An online survey was conducted on a sample of Italian university students. As a pilot phase of a broader research initiative, the study aims to assess the functionality of the questionnaire and evaluate the effects of an informational intervention on two key aspects: (i) individual expectations regarding future pension outcomes— i.e., the expected retirement age and replacement rate—and (ii) the propensity to enroll in a voluntary supplementary pension scheme. Along these two dimensions the standard “financial literacy” questions were asked.
Participants were randomly assigned to one of three groups: a treatment group, which received detailed information about the rules governing public pension calculations, and two placebo groups, which received unrelated content or materials only marginally related to the pension topic.
Preliminary findings suggest that, on average, respondents anticipate receiving their first pension at a relatively advanced age and they hold a pessimistic outlook regarding their expected replacement rate. In terms of basic financial literacy, most respondents showed an understanding of concepts like inflation and risk diversification. Instead, only about half demonstrated familiarity with compound interest.
The informational intervention did not produce statistically significant effects on expectations regarding retirement age. However, it did appear to lead to an upward revision of the expected replacement rate relative to the placebo groups. No sizeable effects were observed for participants’ intentions to invest in a supplementary pension plan.
In the next steps, after adjusting the questionnaire and refining the instrument, we will launch the survey and experiment on a much wider population of young people, while starting to design a similar instrument for older people, where the risks-domain has to be framed differently.
Main policy, industrial and scientific implications:
The findings suggest that informational interventions may enhance forward-looking behavior among young adults. By enabling individuals to model the consequences of their retirement-related decisions and saving strategies, such interventions can support more informed financial planning based on a clear understanding of pension system rules. Such behaviors may be further reinforced in older age through targeted public initiatives, especially for individuals with limited financial literacy or restricted access to professional financial advice.
The questionnaire will be adapted for older individuals who are still in the workforce or approaching retirement age, and support an intergenerational comparison of pension-related knowledge and forward-looking behavior.
Brief description of the activities and of the intermediate results:
Pension legislation is often complex, which makes the preparation for retirement hard.
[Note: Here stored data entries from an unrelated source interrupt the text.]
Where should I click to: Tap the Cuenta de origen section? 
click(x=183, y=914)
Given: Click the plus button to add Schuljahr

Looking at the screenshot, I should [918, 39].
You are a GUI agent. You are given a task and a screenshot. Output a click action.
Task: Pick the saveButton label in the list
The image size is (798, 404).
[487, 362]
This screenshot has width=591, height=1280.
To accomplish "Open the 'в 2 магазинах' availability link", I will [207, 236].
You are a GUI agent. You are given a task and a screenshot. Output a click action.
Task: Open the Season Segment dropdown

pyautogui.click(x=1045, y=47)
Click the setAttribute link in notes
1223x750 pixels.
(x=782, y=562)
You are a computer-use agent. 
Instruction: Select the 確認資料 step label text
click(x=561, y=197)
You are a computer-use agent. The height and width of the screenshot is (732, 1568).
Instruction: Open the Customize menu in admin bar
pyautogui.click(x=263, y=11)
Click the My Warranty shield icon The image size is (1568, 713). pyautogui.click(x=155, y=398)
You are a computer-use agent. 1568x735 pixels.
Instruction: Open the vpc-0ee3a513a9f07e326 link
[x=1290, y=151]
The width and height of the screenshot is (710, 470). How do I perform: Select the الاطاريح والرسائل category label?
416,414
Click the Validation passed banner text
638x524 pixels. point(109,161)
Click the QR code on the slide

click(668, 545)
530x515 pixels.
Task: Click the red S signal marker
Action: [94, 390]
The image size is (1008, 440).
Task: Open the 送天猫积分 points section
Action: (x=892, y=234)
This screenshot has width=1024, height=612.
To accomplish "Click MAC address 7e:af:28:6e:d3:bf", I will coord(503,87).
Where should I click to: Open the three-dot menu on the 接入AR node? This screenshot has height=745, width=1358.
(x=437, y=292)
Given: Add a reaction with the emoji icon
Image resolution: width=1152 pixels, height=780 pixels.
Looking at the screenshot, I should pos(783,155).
More knowledgeable individuals are likely to make better choices, but knowledge is costly (and more so the more complex pension legislation is). We define pension literacy as the knowledge of pension legislation and provide an indicator of pension literacy. To understand the trade-offs between the benefits and the cost of acquiring pension literacy, we deliver a fully-fledged stochastic dynamic life-cycle model. The model is used: (i) to discuss the effect of pension literacy on the uncertainty surrounding future pension benefits; (ii) to show that the offset between private and social security wealth depends on pension literacy; (iii) to provide a framework to evaluate the effect of policies aimed at reducing the cost of acquiring pension literacy.
Main policy, industrial and scientific implications:
The approach can be used to derive an indicator of pension literacy and to show the quantitative relevance of pension literacy for retirement preparation.